# How to setup/adjust Accucraft Shay valve gear?



## Gerd (Jan 7, 2008)

Hello,

I got an Accucraft open cab Shay from one of the first runs produced and have tested it with steam. The engine runs so far but at low speed, the drive shaft will rock in the 3 and 9'o clock position, sometimes also in the 12'o clock position.


The trucks are running very easy and smooth so the problem must be inside the steam engine and from my view it seams to be the valve gear set up.


Did anyone know the problem or has ideas how to get the engine smooth running? I know it's not the best way how I described the problem, but the major question is - has anybody tipps and hints how to set up the valve gear exactly.


Many thanks and cheers, Gerd


----------



## Larry Green (Jan 2, 2008)

Cliff at Accucraft should have the information you need. 

When my first-run 3-cylinder Shay was new, it also ran rough. He told me where the timing marks were--one on the reversing valve pistion, and another on the crankshaft (but, I no longer remember the set-point for that one). 

My engine now has about 1mm slop between eccentrics and valve straps and has started running rough again. I'd be interested to know the amount of clearance there on yours. 

Larry


----------



## afinegan (Jan 2, 2008)

My eccentrics on my 2 cylinder shay have some slop now, but I know that if you follow dave hottman's pdf on ruby timing and picture the cylinders upright instead of where they are in the ruby, I am pretty sure you can figure it out. This is only for the 2 cylinder shay. I have seen Dave Hottman personally time a 3 cylinder shay but I didn't fully pay attention since I was running my coal fired ruby at Diamondhead. 

Link to the pdf for timing a 2 cylinder ruby (which will work for a 2 cylinder shay): 
http://www.accucraft.de/Produkte/1_20_3/Dampflokomotiven_1_20_3__Live_/Ruby_-_Adjustment.pdf


----------



## Dwight Ennis (Jan 2, 2008)

Gerd - go to the *Informative Threads Index*, a sticky post here in the Live Steam Forum, and download *"All About Admissions, Valve Timing, and Valve Tuning"*


----------



## Gerd (Jan 7, 2008)

Thank you guys! 

I got her running very fine and spend an hour under steam yesterday at my dad's layout. It was a lot of fun and the Shay runs great. 
Some day, I'll add RC and many missing details and parts. But first of all, I'll get my big Shay's steam engine running. 

Cheers, Gerd


----------



## Gerd (Jan 7, 2008)

BTW, here are some photos, hosted on my Dad's homepage. 
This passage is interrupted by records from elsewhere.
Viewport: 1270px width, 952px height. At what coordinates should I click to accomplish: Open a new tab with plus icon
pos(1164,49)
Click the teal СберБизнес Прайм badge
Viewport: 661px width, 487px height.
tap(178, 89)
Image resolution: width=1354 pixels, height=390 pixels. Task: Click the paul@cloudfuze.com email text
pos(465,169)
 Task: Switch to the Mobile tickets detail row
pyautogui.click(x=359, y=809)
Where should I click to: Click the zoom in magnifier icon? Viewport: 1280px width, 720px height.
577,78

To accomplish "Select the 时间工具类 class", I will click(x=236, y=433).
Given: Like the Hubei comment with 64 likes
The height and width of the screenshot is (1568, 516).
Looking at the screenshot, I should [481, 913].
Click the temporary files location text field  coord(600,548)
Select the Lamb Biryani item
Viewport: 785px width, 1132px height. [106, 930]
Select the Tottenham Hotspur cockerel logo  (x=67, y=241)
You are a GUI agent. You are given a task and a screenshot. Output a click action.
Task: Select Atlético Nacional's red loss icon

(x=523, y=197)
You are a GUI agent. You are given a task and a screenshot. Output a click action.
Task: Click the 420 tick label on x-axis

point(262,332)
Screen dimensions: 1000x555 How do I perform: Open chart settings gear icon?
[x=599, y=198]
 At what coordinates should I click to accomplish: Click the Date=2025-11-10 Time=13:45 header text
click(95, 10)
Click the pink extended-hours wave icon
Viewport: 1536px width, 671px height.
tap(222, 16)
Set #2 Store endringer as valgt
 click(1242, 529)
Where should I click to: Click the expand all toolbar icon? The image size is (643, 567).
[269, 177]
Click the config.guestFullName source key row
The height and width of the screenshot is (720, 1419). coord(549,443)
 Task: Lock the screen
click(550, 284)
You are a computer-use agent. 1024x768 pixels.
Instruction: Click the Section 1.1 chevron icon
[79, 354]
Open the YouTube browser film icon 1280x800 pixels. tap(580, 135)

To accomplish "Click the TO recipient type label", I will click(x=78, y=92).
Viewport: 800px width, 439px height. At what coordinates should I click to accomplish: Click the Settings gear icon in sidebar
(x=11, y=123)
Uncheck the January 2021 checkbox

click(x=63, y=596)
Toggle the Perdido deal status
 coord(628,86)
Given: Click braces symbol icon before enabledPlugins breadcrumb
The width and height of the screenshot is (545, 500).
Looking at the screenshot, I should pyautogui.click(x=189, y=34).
http://www.zi-tronik.de/galerie/dampf/ 

My Dad run his "Lumber Jack" with new RC control on board. The same control will be added to my Shay one day. 

Cheers, Gerd


----------



## agrund (Feb 19, 2011)

Hi Gerd, 

nice photos indeed! Let me know how you add the RC into your Shay. I am just about to put RC equipment into my recently built Aster Shay and I am grateful for any idea. 

Beste Gruesse, 

Andreas


----------